Interesting news yesterday. The focus was very much on Greece, as you might expect, although what was happening in China was possibly a far bigger story and one that links to something I’ve got on my new risk map (early draft above).
If you missed it (which if you live in Europe you may well have) $3.2 trillion has been wiped off the value of the Chinese stock market in just three weeks. This may be linked to concerns about Greece, but there’s a far bigger story here in my view and one that I’ve been talking about for the past five years.
China currently has an export-orientated model. That’s fine, but it makes China hugely vulnerable to external economic shocks (such as Europe), especially when you have an imbalance of young men in the population.
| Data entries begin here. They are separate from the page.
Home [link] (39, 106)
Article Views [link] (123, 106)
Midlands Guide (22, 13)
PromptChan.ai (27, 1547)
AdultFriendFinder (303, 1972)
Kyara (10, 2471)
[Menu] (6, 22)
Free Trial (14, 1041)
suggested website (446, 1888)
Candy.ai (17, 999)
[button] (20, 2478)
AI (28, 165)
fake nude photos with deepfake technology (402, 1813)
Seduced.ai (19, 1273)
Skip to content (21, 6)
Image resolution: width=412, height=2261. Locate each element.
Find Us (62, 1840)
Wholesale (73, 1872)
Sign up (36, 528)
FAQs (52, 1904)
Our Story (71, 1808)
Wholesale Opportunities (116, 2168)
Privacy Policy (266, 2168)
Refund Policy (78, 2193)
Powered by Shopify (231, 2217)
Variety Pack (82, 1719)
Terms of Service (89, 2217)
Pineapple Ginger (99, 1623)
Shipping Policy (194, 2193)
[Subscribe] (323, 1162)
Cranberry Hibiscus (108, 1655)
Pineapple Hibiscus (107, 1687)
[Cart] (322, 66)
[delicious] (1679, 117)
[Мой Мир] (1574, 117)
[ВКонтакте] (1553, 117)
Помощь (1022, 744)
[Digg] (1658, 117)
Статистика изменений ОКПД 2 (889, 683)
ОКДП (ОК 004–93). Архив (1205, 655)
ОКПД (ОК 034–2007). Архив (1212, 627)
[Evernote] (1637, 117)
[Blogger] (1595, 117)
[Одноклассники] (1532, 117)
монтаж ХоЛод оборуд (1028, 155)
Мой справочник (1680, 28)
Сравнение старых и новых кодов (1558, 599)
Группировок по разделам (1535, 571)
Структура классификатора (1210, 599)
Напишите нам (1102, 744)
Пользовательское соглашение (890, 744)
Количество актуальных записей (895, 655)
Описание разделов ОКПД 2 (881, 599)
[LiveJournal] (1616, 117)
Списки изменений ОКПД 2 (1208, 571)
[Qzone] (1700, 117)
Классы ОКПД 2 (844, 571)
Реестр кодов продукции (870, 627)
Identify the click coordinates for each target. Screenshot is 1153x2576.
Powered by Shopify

It’s a bit like in that film speed, where there’s a bomb on a bus that will detonate if the bus travels at less than 50 miles per hour. China needs a certain growth rate (people used to say 8% but the figure is probably far lower than this) to keep its people happy.
If people in China (especially young men) have got jobs, homes and the prospect of buying things like cars then everyone is happy. But of Europe falls over economically this could send shock waves across China. In short the unspoken deal done by the government whereby people can get as rich as they like if they don’t criticise the ruling party blows up. People (especially young men) could be thrown out of work and potentially their homes. Hey Presto, Tiananmen Square the sequel, but this time with an overlay of social media.
Maybe that’s why the Chinese internal security budget exceeds its external defence budget. That’s what worries China!